_What is required_
Go through the records underneath and write each one out again exactly.

_Input data_
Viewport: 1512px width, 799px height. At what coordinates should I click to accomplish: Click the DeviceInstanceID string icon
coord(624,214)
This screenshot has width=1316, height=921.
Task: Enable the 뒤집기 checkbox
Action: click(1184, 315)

_Exercise output_
Viewport: 1512px width, 799px height. At what coordinates should I click to accomplish: Click the DeviceInstanceID string icon
coord(624,214)
This screenshot has width=1316, height=921.
Task: Enable the 뒤집기 checkbox
Action: click(1184, 315)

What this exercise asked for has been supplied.